The procedure should cover at minimum: initial detection and escalation; CISO-to-CCO notification; impact tolerance assessment; DORA major incident classification; regulatory notification decision; notification drafting and approval; filing; and internal documentation.


Part B: Role Assignment Matrix

Produce a role assignment matrix for cyber incident response. The matrix should cover five roles — CISO, CCO, General Counsel, Head of Operations, and CEO — and assign specific responsibilities for each of the following stages: Detection and initial escalation; Impact tolerance assessment; Regulatory notification decision; Notification drafting; Notification approval and filing; Board briefing; Media and customer communications; Post-incident review.
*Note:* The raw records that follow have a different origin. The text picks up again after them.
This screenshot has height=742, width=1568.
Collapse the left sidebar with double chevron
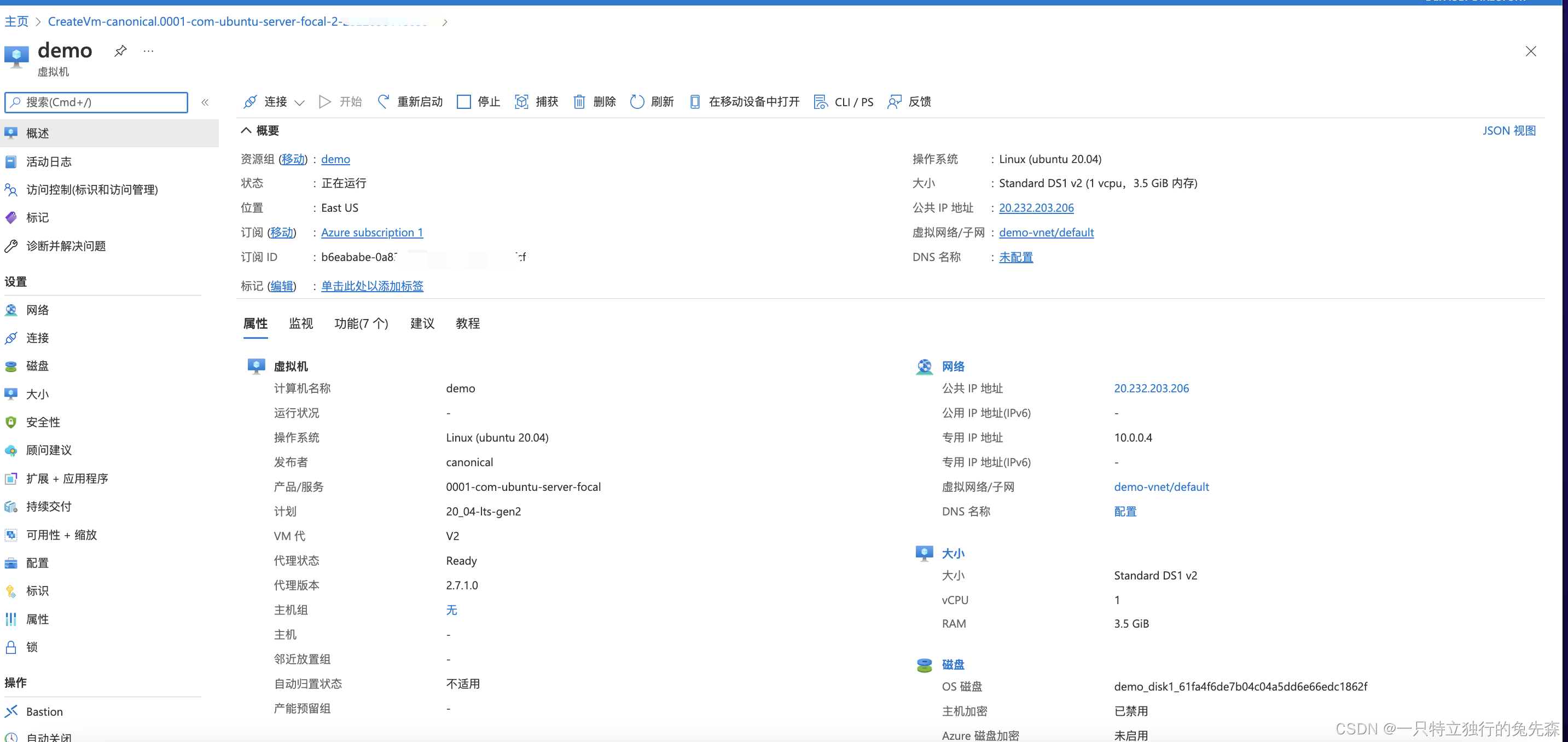[205, 102]
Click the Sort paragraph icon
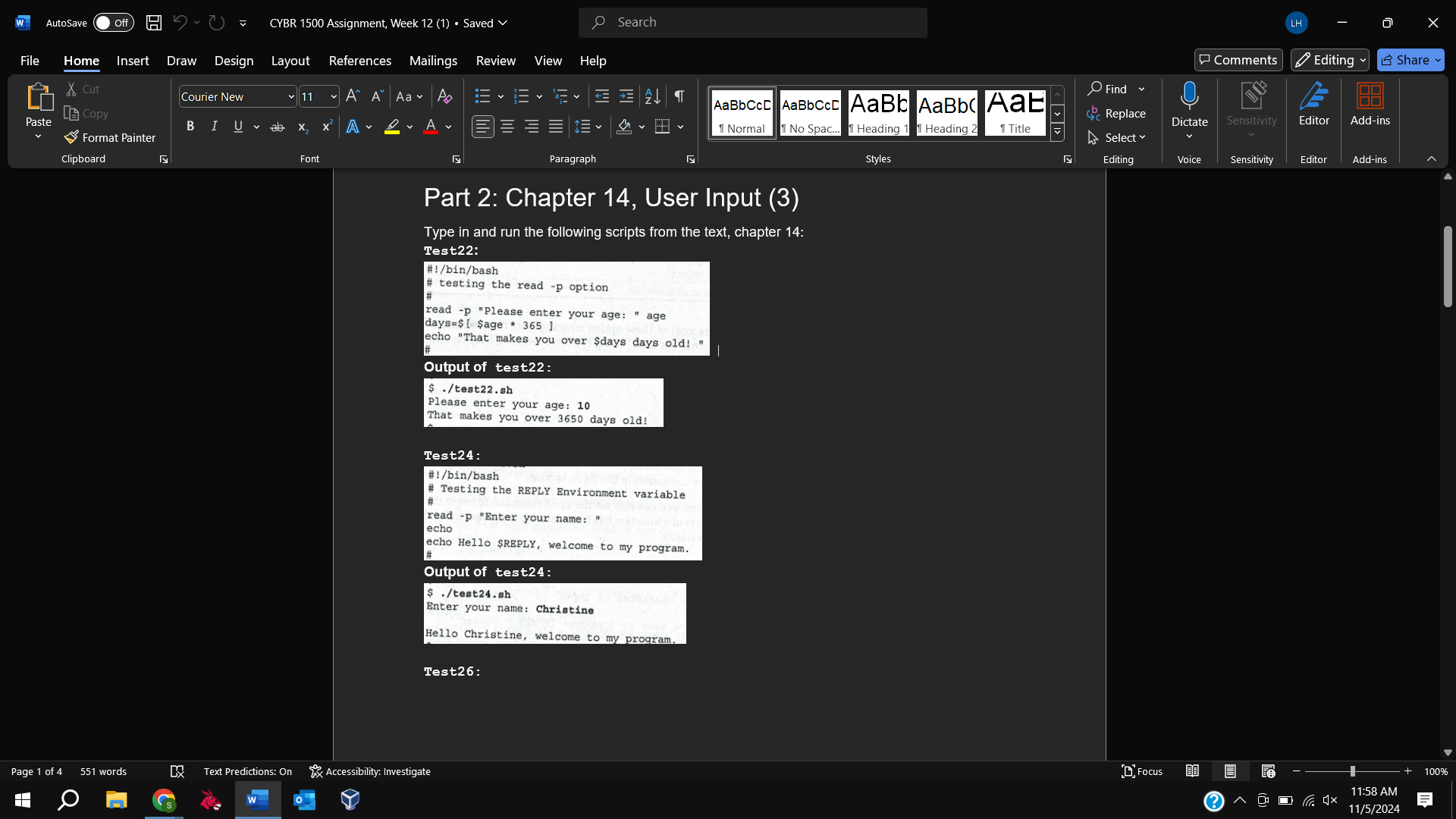Screen dimensions: 1456x819 click(652, 96)
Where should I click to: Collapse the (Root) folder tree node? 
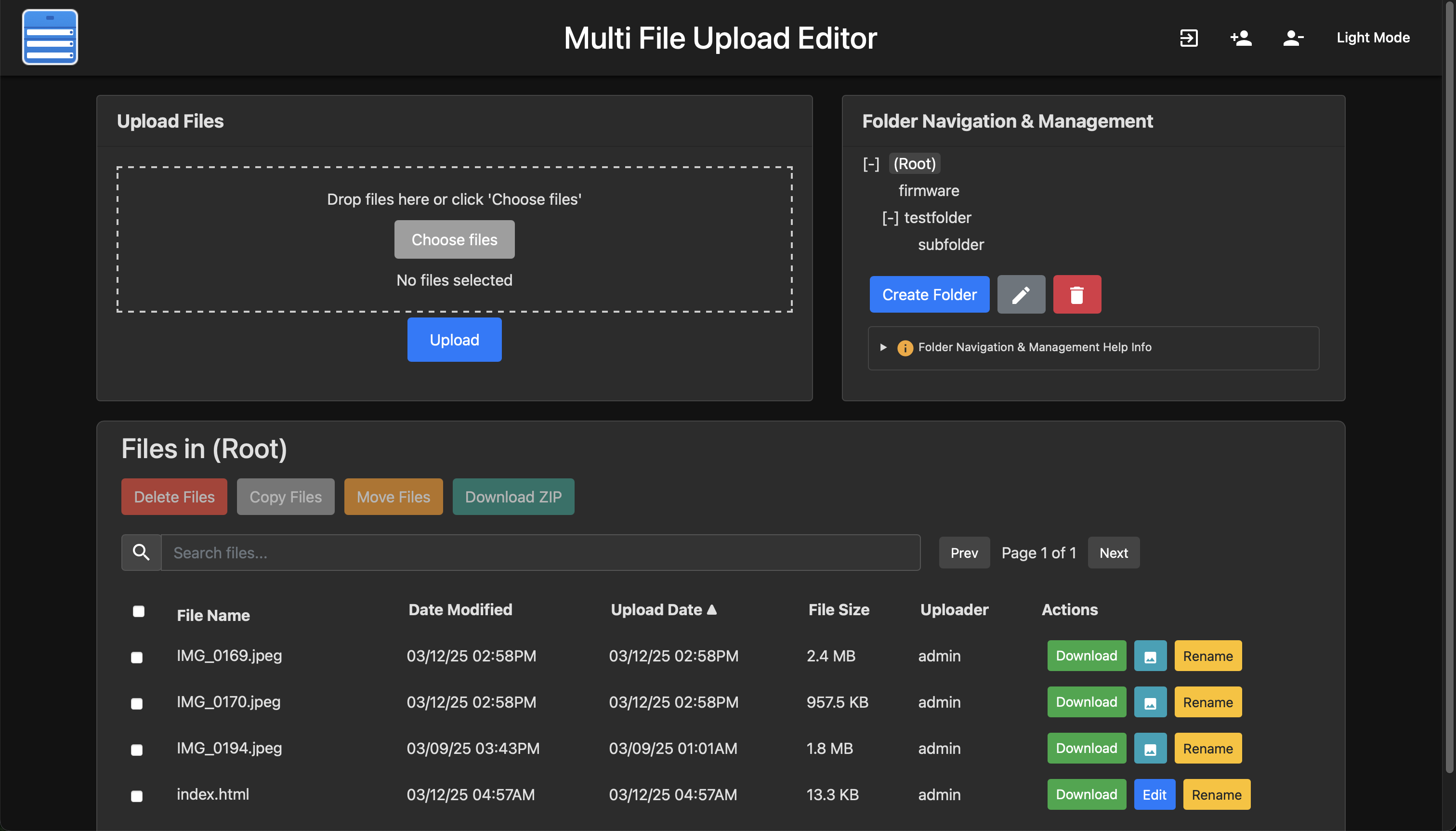pyautogui.click(x=871, y=164)
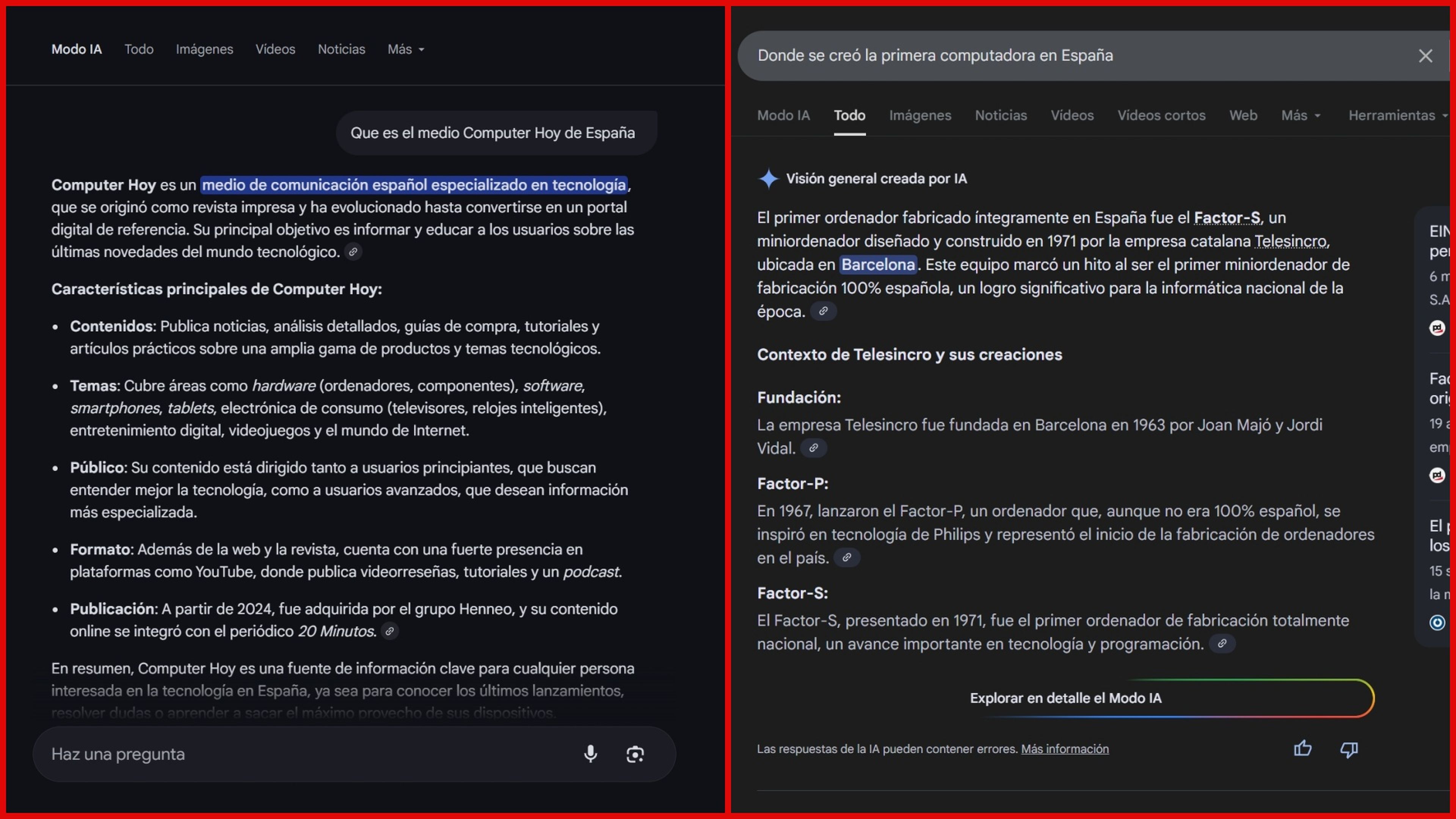Image resolution: width=1456 pixels, height=819 pixels.
Task: Switch to the Imágenes tab in right panel
Action: pyautogui.click(x=919, y=115)
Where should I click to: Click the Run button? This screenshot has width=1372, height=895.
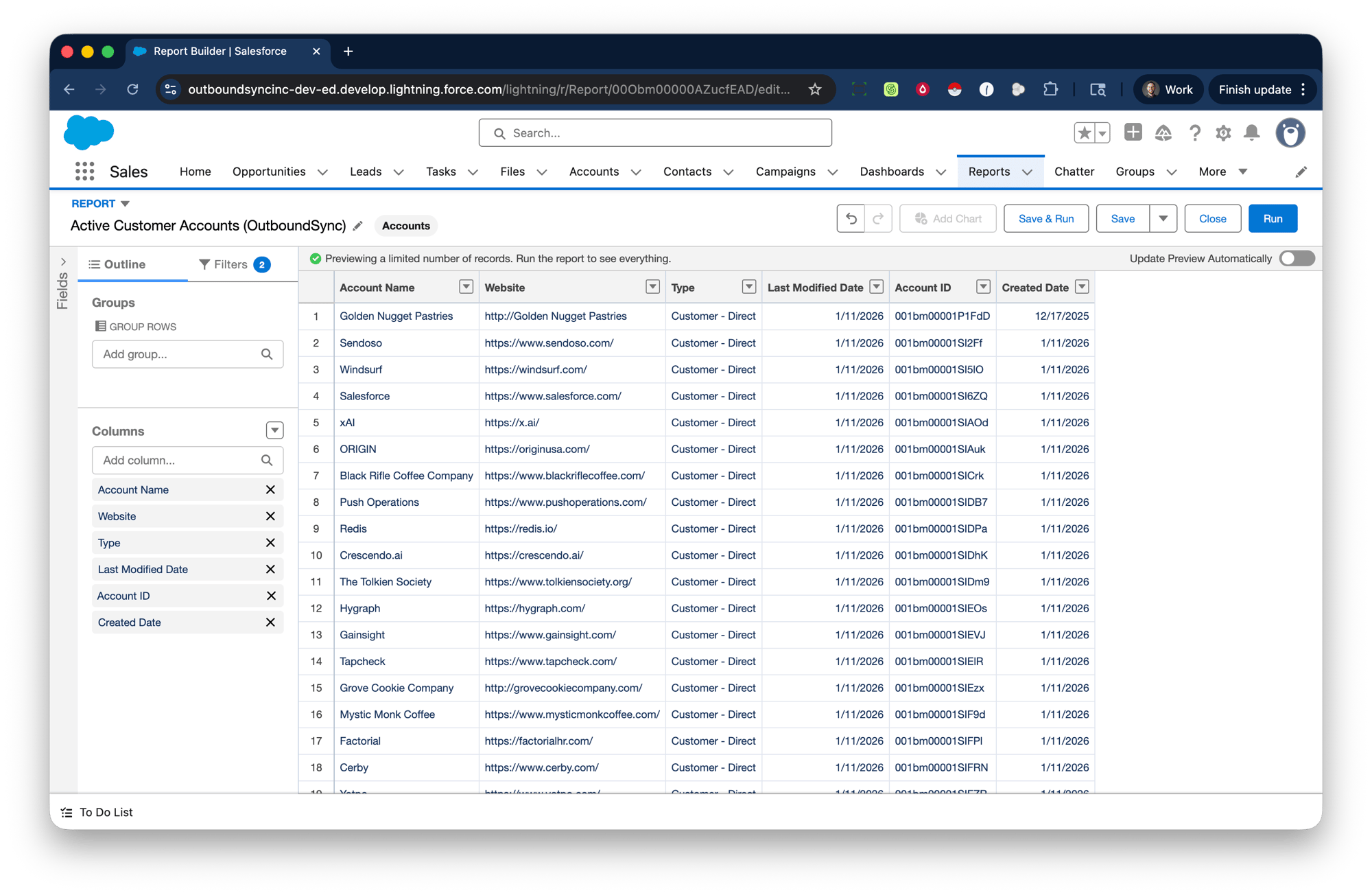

Present as a table with roles as columns and stages as rows. For each cell, state the role's responsibility at that stage: LEAD, SUPPORT, REVIEW, INFORM, or N/A.


Part C: Notification Decision Triggers

For each of the following regulatory obligations, specify the precise decision trigger — the fact or threshold that, once met, means the notification must be filed:

  1. FCA PRIN 11 notification
  2. DORA initial major incident notification (EU subsidiary)
  3. UK GDPR / ICO notification
  4. EU GDPR / national DPA notification (for Irish subsidiary)
  5. FINRA systems disruption notification (US affiliate)
  6. SEC Form 8-K cybersecurity disclosure (if the US affiliate's parent is a listed company)
  7. FCA impact tolerance breach documentation (PS21/3 self-assessment)

For each trigger, specify: the triggering condition; who in the organisation has authority to confirm the trigger has been met; and the maximum time between trigger being met and notification being filed.


Part D: The 30-Minute Notification Assessment Protocol

Design a structured 30-minute "notification assessment" protocol — a mandatory, time-boxed call or meeting that must occur within 90 minutes of any significant incident being declared. The protocol must:

  • Specify who must attend (named roles, not individuals)
  • Provide a structured agenda with time allocations for each agenda item (total: 30 minutes)
  • Include a specific checklist of questions that must be answered during the call
  • Define the output: what must be decided, documented, and assigned by the end of the 30-minute call
  • Include a mechanism for escalating the protocol if a key participant is unavailable (e.g., CISO is travelling internationally)

Write the protocol as a structured document suitable for adoption as a firm procedure, formatted for use by compliance and legal teams who may not have a deep technical background.


Part E: Multi-Jurisdictional Simultaneous Obligations

Write a single-page reference card — formatted for quick use during a live incident — that sets out the UK, EU, and US notification obligations side by side. The reference card should show, for each jurisdiction: - The applicable regulatory framework - The trigger for notification - The deadline (expressed as a formula: e.g., "4 hours from classification") - The recipient regulator - The responsible internal role - The template location (e.g., "FCA PRIN 11 template — Incident Response folder, document IR-03")

The reference card should be designed to be printable on a single side of A4 paper and usable by a compliance officer under time pressure — clear, colour-coded by jurisdiction, and requiring no cross-referencing with other documents to use.